My name is René Olivo and I co-founded CHEF with Andrea Ciniselli and Diego Garcia Dominguez. It's a kind of brand/project that we started in 2008. We use it for anything creative we want to do so clothing, videos, events, whatever comes up.
We wanted a name that was short, international and spoke about something that we loved Italy for...so food. "Chef" came up while we were listening to a Raekwon the Chef song. We're all big Wu Tang fans and we kept hearing the word "chef" and just knew it was the one.
We then added "Genuine Street Flavour" as a slogan which I guess is also our mission statement. Stay genuine, keep to the streets and add some flavour.
What prompted you to do some Italian Skateboarding in NYC?
NYC is probably the most iconic and stylish city in the world and it's especially true when it comes to skateboarding. Our whole crew is very like-minded when it comes to our taste in aesthetic and we've always been fascinated by east coast street skating. NYC in particular. Everything looks, sounds and feels amazing so even just pushing through the city becomes an experience. Can't wait to do it again!
What makes your skateboarding Italian? Is there a difference between Italian Skateboarding and US Skateboarding?
That's a tough question and I never really thought about it. With instagram and social media skill levels and style are really starting to blend between countries so maybe the real difference is the look our cities have. It's also a little bit more laid back here in Italy. We aren't as competitive here because there isn't a big industry. You can't really make a living by skateboarding in Italy so you chill more, eat more and probably enjoy yourself more. I guess that's the biggest difference.
Tell us about shooting in New York City.
It's hard to force yourself to stop filming. Every street corner, building and spot seems like it was made to be captured. We shot so much lifestyle in the first few days that we actually had to make it a rule to not film every single ting we saw. The city has an unstoppable energy so things are constantly happening so you have to keep your eyes open and stay on your toes. It's like living in a movie.
What were your essential pieces of hardware during production?
We normally shoot all of our videos with the classic Sony VX1000 mini DV camera and use a Sony rx100 for b-roll and lifestyle shots. The problem is that it's a pretty heavy load and for our NYC trip we decided beforehand that we wanted to have a lighter kit so that we could push through the streets more easily and not ruin an awesome feeling by having back pains at the end of the day. We thought about doing it entirely on iPhone so that everyone could shoot something and feel a part of the production. I checked out some interesting lenses for the iPhone and found an HD Fisheye lens by Deathlens (which we mainly used for lines) and then I came across your anamorphic lens and just was sold!
We shot with the Filmic app mostly but it's not really intended for the start/stop recording style that skateboarding has. It doesn't have a great library mode so sifting through the clips was a real chore. Great app though, just not for a project like this one.

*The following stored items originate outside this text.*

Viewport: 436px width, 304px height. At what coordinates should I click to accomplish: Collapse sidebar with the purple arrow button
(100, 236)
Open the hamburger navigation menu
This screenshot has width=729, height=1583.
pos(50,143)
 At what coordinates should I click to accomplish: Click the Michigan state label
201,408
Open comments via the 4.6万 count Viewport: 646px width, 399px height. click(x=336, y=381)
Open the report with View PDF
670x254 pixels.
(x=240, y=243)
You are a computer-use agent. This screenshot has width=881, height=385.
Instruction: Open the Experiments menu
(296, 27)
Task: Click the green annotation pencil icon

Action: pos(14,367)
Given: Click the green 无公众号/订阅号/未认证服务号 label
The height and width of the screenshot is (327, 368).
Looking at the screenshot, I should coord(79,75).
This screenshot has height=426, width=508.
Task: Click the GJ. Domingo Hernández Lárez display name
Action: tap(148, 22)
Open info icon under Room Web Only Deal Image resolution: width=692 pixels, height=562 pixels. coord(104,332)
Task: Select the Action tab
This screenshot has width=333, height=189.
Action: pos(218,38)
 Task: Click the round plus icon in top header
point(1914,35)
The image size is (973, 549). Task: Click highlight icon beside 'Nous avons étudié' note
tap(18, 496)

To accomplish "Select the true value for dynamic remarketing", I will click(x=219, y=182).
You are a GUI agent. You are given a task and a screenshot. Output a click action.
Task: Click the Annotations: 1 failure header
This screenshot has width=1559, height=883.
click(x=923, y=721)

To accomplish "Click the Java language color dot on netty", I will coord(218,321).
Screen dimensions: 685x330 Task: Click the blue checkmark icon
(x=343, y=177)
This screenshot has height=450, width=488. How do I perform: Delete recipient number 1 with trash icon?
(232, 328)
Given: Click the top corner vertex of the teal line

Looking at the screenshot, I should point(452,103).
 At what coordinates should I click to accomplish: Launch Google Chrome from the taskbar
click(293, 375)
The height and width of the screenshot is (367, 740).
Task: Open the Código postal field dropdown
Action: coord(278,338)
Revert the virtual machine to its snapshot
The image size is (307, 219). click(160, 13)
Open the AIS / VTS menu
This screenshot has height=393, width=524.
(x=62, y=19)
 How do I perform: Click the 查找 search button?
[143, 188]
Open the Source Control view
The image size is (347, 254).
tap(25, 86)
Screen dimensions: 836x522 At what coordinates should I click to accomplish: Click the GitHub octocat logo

So our final on-the-go production kit was a few iPhone 7's (128gb), Moondog Labs anamorphic lens, Deathlens fisheye, a life-saving Ravpower battery pack. The full kit is actually in the Youtube description of the edit if anyone is interested.
What software did you use in post production?
When editing directly on the iPhone we bought the LumaFusion app which I highly recommend even if it's pricey. For the Mac we went with Adobe Premiere for the edit, Adobe Audition for the audio and a mix between After Effects and Cinema 4D for the graphics.
What's next for you creatively?
Our big project is a documentary/skate video hybrid about an underground Milanese brand called Spaghettochild. Aside from that we have a bunch of short street skating clips and we're working on a new release of decks and apparel.
Anything you'd like to add?
Thanks so much for the opportunity to play with the lens and to have us share our experience.